Published versus unpublished
Direct versus indirect
Good studies that illuminate the dark, small corners of evidence-based methods are pretty rare, but then three crackers come together all at the same time. So there are no excuses this month for waking up a few neurones to grasp some points that will be important not just for evidence-based medicine, but also for survival-based medicine.

The simple messages are these: that poor quality studies can give the wrong result, that the addition of unpublished studies makes no difference to the result of a review if they are of adequate quality, and that indirect comparisons are legitimate when the studies are of high quality and there is sensible clinical homogeneity. It is all very sensible, and while these points have been obvious to many for some time, confirmation is really important.

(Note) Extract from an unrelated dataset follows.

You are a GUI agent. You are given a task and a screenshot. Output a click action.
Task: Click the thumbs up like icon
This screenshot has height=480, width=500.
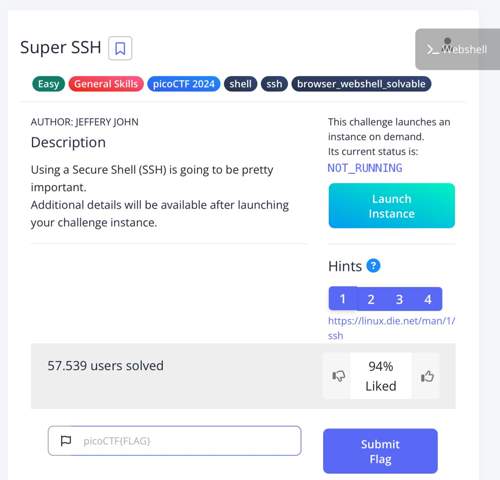427,376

Published versus unpublished


At issue is a philosophical point. The reason why unpublished studies were often thought to be different from published studies was that examples chosen had unpublished studies that were small, or of low quality, low validity, or all three. Most of them would never have been in a sensible systematic review in any case. Two good examples from our world of high quality clinical trials show that results of unpublished and published studies are the same.

Direct versus indirect


How do we compare different treatments for the same condition? The ideal is randomised trials making a direct comparison, but these are frequently in short supply, and anyway often are too small to give us any confidence in a result. Indirect comparison with placebo or a common treatment is the answer, and a new analysis confirms that this is a legitimate way to proceed, and tells us when it is legitimate. This is going to begin to change the way evidence is presented.